The main goal of this work is to improve coverage of service upgrade_tasks in tripleo ci upgrades jobs, by making use of the Standalone_installer_work. Using a standalone node as a single node ‘overcloud’ allows us to exercise both controlplane and dataplane services in the same job and within current resources of 2 nodes and 3 hours. Furthermore and once proven successful this approach can be extended to include even single service upgrades testing to vastly improve on the current coverage with respect to all the service upgrade_tasks defined in the tripleo-heat-templates (which is currently minimal).

Traditionally upgrades jobs have been restricted by resource constraints (nodes and walltime). For example the undercloud and overcloud upgrade are never exercised in the same job, that is an overcloud upgrade job uses an undercloud that is already on the target version (so called mixed version deployment).

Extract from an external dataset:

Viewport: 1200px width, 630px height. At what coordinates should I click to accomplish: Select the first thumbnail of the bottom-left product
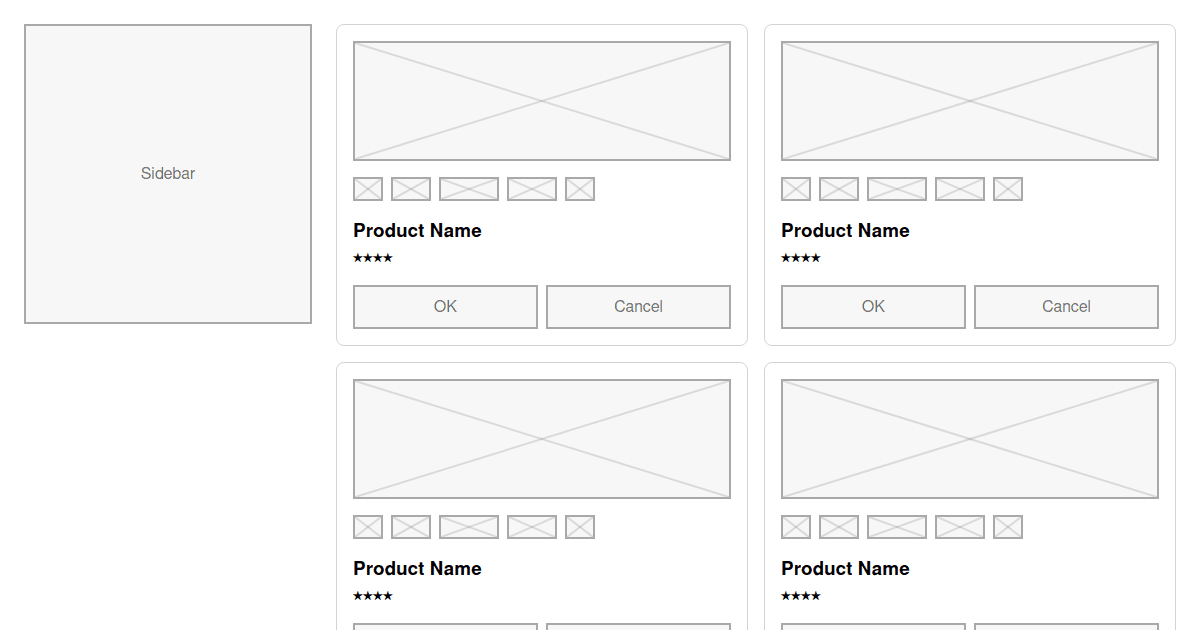pos(367,527)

A further example is that upgrades jobs have typically exercised either controlplane or dataplane upgrades (i.e. controllers only, or compute only) and never both in the same job, again because constraints. The currently running tripleo-ci-centos-7-scenario000-multinode-oooq-container-upgrades job for example has 2 nodes, where one is undercloud and one is overcloud controller. The workflow is being exercised, but controller only. Furthermore, whilst the current_upgrade_ci_scenario is only exercising a small subset of the controlplane services, it is still running at well over 140 minutes. So there is also very little coverage with respect to the upgrades_tasks across the many different service templates defined in the tripleo-heat-templates.

Thus the main goal of this work is to use the standalone installer to define ci jobs that test the service upgrade_tasks for a one node ‘overcloud’ with both controlplane and dataplane services. This approach is composable as the services in the stand-alone are fully configurable. Thus after the first iteration of compute/control, we can also define per-service ci jobs and over time hopefully reach coverage for all the services deployable by TripleO.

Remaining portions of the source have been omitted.